/Cellular_RW

An extension to the random walk graphical positional encoding method making use of cellular structures in graphs.

Primary LanguagePython

Random Walks Go Cellular : CRW-PE

Message Passing Graph Neural Networks are limited in their expressivity. They can consider non-isomorphic graphs as equivalent and struggle to effectively capture the underlying relationships which may result in similar hidden representations for nodes in similar neighborhoods and therefore lead to poor expressive power of the network. Various solutions have been introduced in order to overcome this shortcoming of MP-GNNs. One approach amounts to including structural information in the initial node features, this is done by using positional encodings (PE) to augment the initial expressivity of the nodes. An alternative approach involves integrating topological information from the underlying graph. This is achieved by considering the graphs' structure as explicit features. By considering any-dimensional cell (e.g. rings, edges), we create a more intricate neighborhood structure with the consequence of being able to distinguish more cases of graph isomorphism.

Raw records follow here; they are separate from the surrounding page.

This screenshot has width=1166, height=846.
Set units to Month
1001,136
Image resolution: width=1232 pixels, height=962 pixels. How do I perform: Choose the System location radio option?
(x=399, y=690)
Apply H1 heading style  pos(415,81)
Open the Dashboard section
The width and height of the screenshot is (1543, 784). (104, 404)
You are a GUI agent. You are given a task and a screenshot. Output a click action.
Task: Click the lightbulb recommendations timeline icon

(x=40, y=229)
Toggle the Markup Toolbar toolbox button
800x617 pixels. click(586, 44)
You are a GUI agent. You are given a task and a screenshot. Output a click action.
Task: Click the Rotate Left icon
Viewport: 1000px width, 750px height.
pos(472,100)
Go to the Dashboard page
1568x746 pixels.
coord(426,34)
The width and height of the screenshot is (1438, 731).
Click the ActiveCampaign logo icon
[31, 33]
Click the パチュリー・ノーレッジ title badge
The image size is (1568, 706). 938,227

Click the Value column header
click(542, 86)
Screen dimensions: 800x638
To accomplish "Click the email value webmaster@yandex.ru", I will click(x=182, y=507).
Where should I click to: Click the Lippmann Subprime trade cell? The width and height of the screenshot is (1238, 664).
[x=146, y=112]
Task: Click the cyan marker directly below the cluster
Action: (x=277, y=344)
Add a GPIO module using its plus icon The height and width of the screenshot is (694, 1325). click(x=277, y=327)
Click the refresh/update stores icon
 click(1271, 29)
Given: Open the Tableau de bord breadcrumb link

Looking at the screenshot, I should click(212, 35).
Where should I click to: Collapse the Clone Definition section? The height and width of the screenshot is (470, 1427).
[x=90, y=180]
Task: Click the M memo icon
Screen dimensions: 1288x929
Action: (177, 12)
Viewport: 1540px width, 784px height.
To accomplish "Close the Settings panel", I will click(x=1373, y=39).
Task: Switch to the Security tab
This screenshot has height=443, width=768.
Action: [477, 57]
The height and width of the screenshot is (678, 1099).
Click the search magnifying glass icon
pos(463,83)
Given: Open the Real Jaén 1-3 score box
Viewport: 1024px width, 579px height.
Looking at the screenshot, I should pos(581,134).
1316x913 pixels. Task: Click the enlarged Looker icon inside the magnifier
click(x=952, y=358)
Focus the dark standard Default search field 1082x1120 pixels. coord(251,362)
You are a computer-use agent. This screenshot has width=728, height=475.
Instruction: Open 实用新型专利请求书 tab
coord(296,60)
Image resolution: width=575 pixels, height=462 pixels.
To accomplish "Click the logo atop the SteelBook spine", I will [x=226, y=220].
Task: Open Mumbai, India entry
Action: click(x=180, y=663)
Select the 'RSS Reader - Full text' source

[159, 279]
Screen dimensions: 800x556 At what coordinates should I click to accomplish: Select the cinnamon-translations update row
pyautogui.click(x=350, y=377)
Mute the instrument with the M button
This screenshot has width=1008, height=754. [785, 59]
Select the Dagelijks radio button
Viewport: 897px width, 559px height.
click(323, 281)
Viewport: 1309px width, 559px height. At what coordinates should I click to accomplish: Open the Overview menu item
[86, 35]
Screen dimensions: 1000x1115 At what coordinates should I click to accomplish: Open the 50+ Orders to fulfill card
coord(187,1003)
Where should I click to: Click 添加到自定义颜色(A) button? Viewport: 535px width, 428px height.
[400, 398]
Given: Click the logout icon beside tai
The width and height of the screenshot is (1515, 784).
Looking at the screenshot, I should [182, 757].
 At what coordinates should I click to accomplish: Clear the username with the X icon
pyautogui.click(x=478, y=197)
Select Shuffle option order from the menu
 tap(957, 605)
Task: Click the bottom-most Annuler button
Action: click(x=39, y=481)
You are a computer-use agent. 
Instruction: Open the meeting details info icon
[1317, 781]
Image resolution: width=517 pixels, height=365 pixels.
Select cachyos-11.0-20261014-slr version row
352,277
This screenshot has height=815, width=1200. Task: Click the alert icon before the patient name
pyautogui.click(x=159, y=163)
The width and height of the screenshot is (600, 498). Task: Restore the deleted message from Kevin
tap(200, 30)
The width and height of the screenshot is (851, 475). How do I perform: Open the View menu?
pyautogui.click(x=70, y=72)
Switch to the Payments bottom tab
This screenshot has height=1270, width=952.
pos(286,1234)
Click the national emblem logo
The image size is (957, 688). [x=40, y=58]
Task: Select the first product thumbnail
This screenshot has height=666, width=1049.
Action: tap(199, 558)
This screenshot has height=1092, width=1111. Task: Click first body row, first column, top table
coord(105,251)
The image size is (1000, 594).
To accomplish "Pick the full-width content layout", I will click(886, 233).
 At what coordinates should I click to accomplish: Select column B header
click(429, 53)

In this work, we explore the effect of more meaningful structural encodings in the MP-GNN GIN and Gated GCN models by combining the two aforementioned methods. First, we introduce a novel way to initialize the positional encodings that include more topological information. Second, we extend the original GIN and Gated GCN models with learnable positional encodings.

These extensions ultimately resulted in several key findings, namely that LSPE improves the performance of GIN architecture, something not previously shown in the literature. We were also able to show that using cellular random walks in addition to the original Gated GCN model improves the model performance on the ZINC dataset. We also found that when making use of a number of different adjacency matrices in the standard GIN and GatedGCN models, the inclusion of boundary/co-boundary adjacency matrices when encoding the positional features of the graph performs best. Finally, we found that making use of the cellular random walk with upper, lower and boundary adjacencies results in the best performance when combined with LSPE in the Gated GCN model.

Setup

git clone https://github.com/lukegtc/Cellular_RW.git

cd Cellular_RW

For CPU:

conda create -n py3.9 python=3.9 -y
conda activate py3.9
conda install pytorch cpuonly -c pytorch
pip install tensorboard
pip install pytorch-lightning  
pip install torch_geometric
pip install pyg_lib torch_scatter torch_sparse torch_cluster torch_spline_conv -f https://data.pyg.org/whl/torch-2.0.0+cpu.html

For GPU

conda create -n py3.9 python=3.9 -y
conda activate py3.9
conda install pytorch pytorch-cuda=11.7 -c pytorch -c nvidia
pip install tensorboard
pip install pytorch-lightning
pip install torch_geometric
pip install pyg_lib torch_scatter torch_sparse torch_cluster torch_spline_conv -f https://data.pyg.org/whl/torch-2.0.0+cu117.html

Experiments

Make sure you are in the root directory of the repository when running these scripts.

GIN

Basic GIN experiment with no positional embeddings.


python -m src.train

Basic GIN experiment with traditional Random Walk PE.


python -m src.train --use_pe rw

GIN with LSPE


python -m src.train --use_pe rw --learnable_pe True

To run the experiments for different traverse types, change the value of --traver_type to one of [boundary, upper_adj, lower_adj, upper_lower, upper_lower_boundary]. For instance, the code below is for the RW that includes all traverse types.


python -m src.train --use_pe ccrw --traverse_type upper_lower_boundary

Gated GCN

The same commands apply to the Gated GCN model, but remember to change the model flag. The example below is the command to run the vanilla Gated GCN without any positional encodings.


python -m src.train --model gated_gcn

Repository structure

Blogpost contains a thorough explanation of our work, with specifics of the experiments and results.

Train contains the training script for all the different models and configurations.

Models contains the implementation of GIN and GatedGCN.

PE contains the Random Walk implementation, both traditional and cellular.